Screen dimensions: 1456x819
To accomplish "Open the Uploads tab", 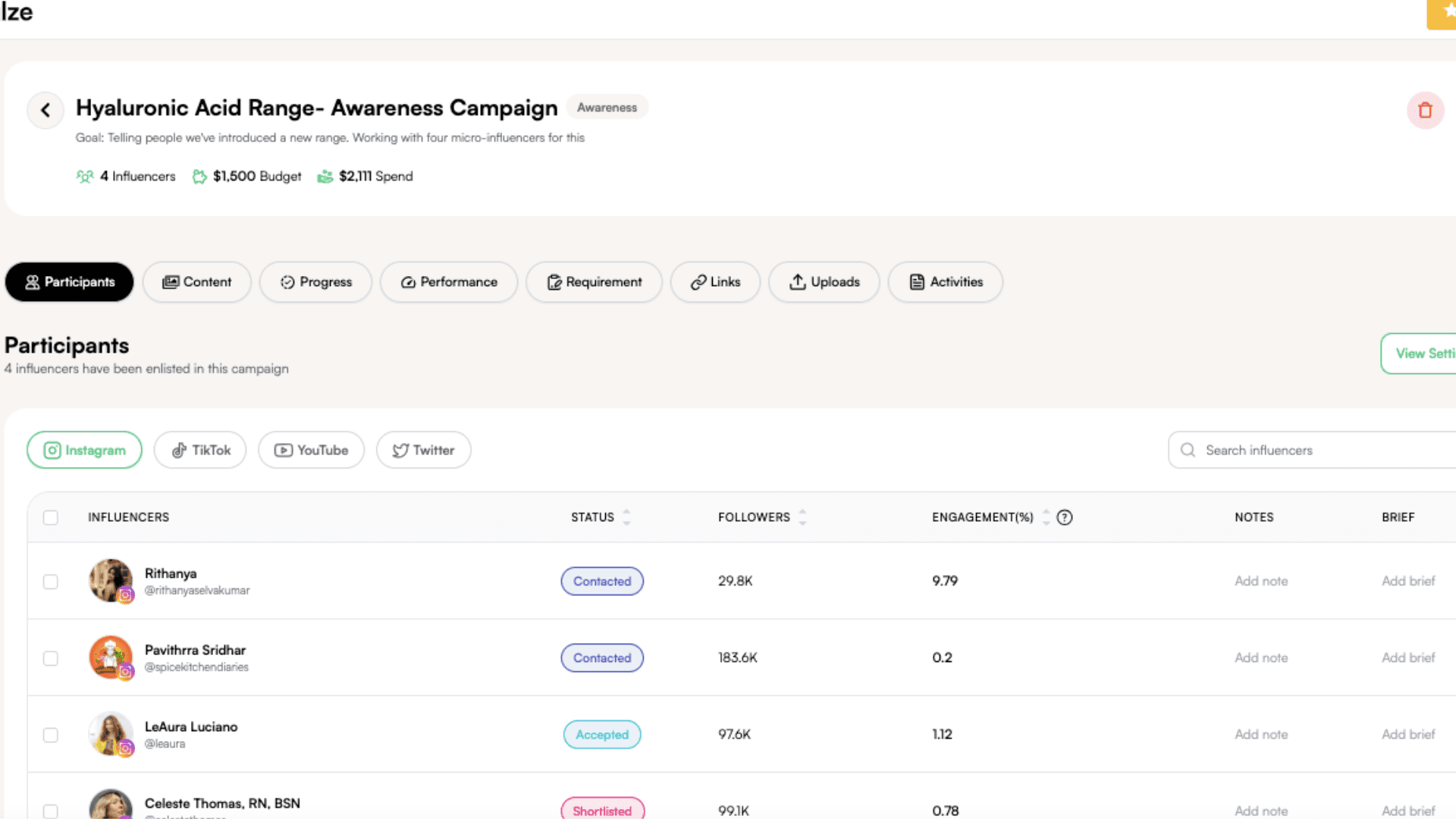I will point(824,282).
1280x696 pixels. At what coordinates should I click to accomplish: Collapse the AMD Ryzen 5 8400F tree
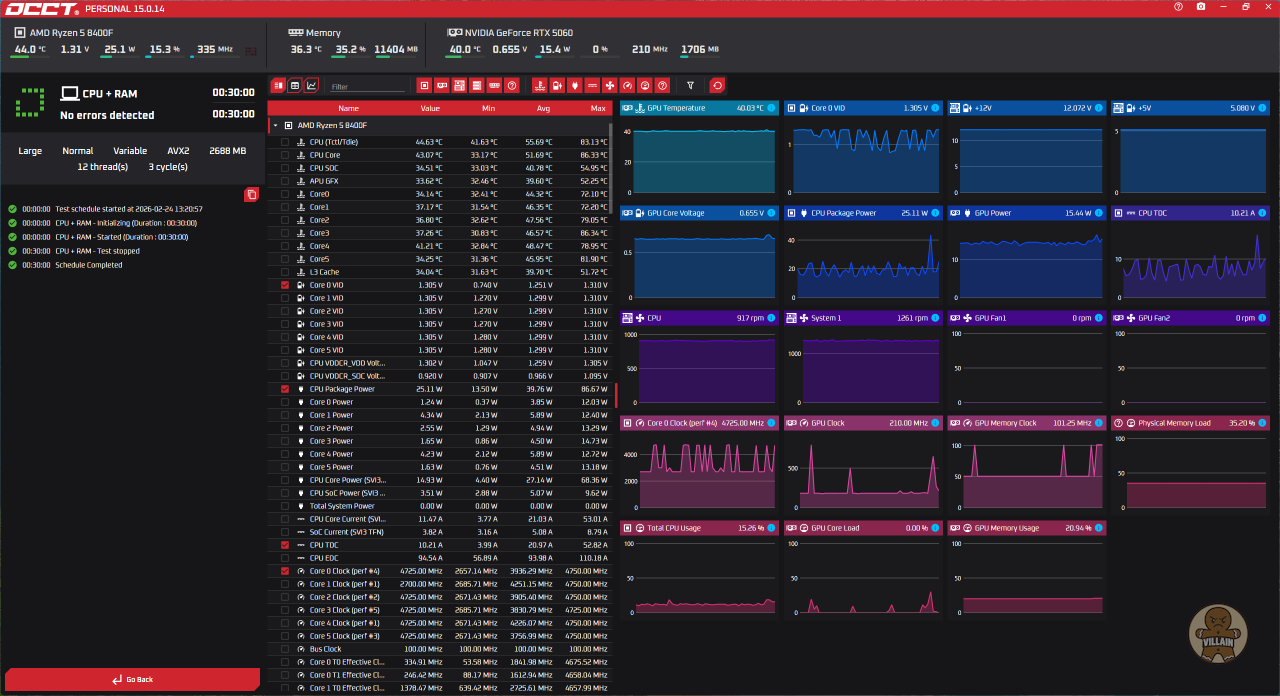point(275,126)
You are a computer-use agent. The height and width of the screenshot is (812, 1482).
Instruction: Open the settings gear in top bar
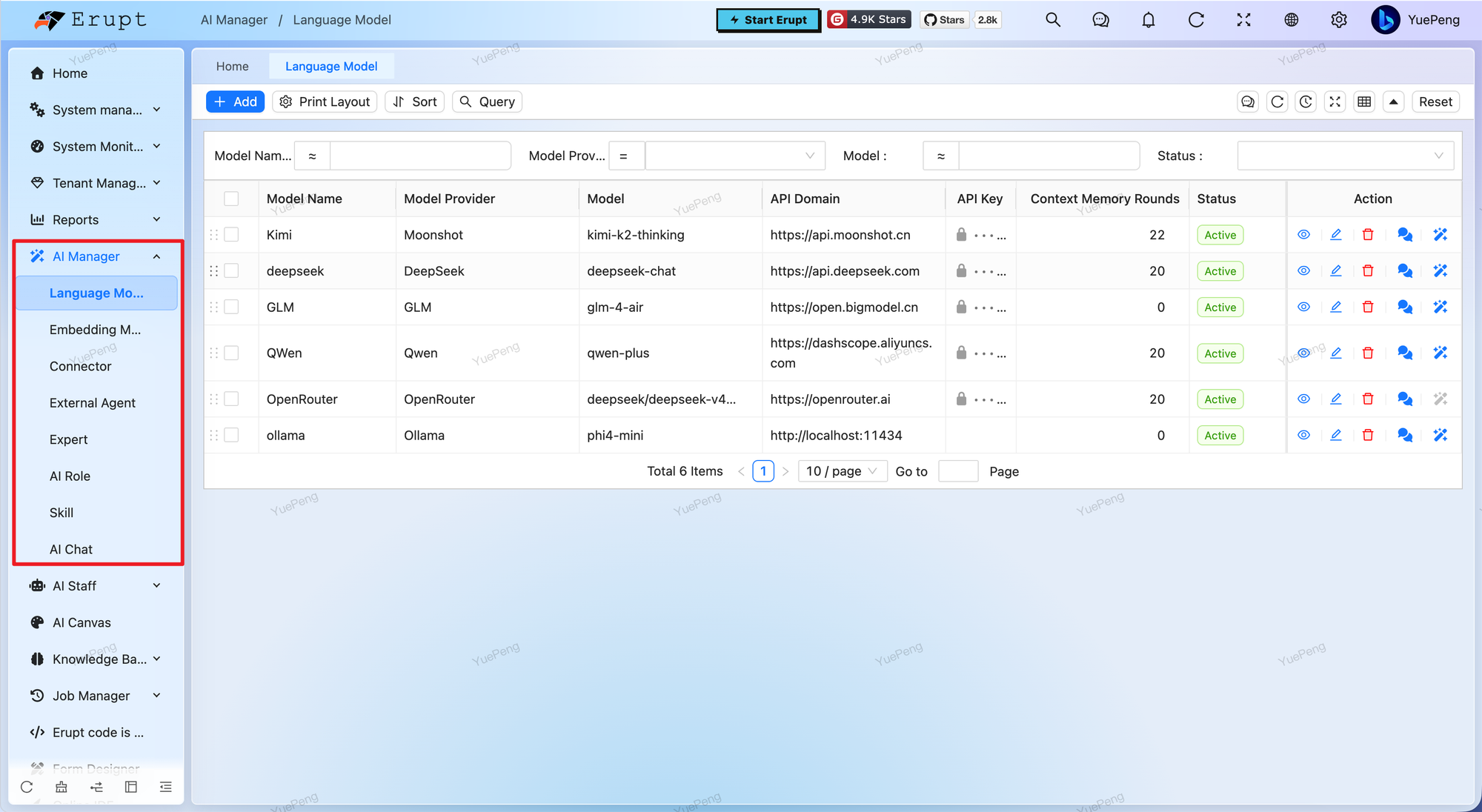(x=1339, y=20)
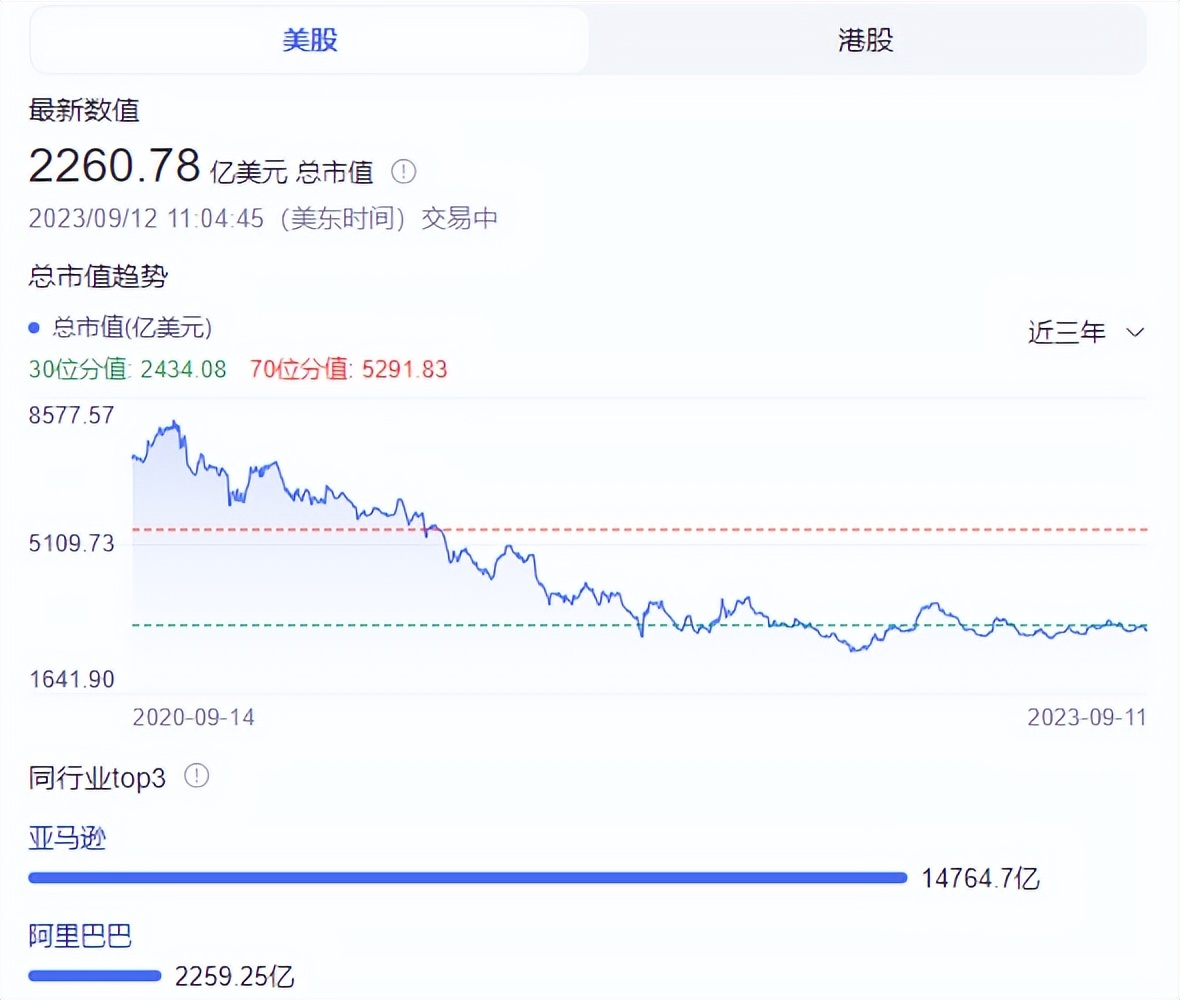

---*---

» **Work to complete**:
Rewrite every line of the material from the one containing "1280x696 pixels. At" through the end, keeping the requests, and multiply each coordinate in the answers by 1.75, rounding to whole numbers with halves rounded up. Leave out the pictures.

» **Finished answer**:
1280x696 pixels. At what coordinates should I click to accomplish: Collapse the AMD Ryzen 5 8400F tree
point(481,221)
You are a computer-use agent. The height and width of the screenshot is (812, 1482).
Instruction: Open the settings gear in top bar
(x=2343, y=35)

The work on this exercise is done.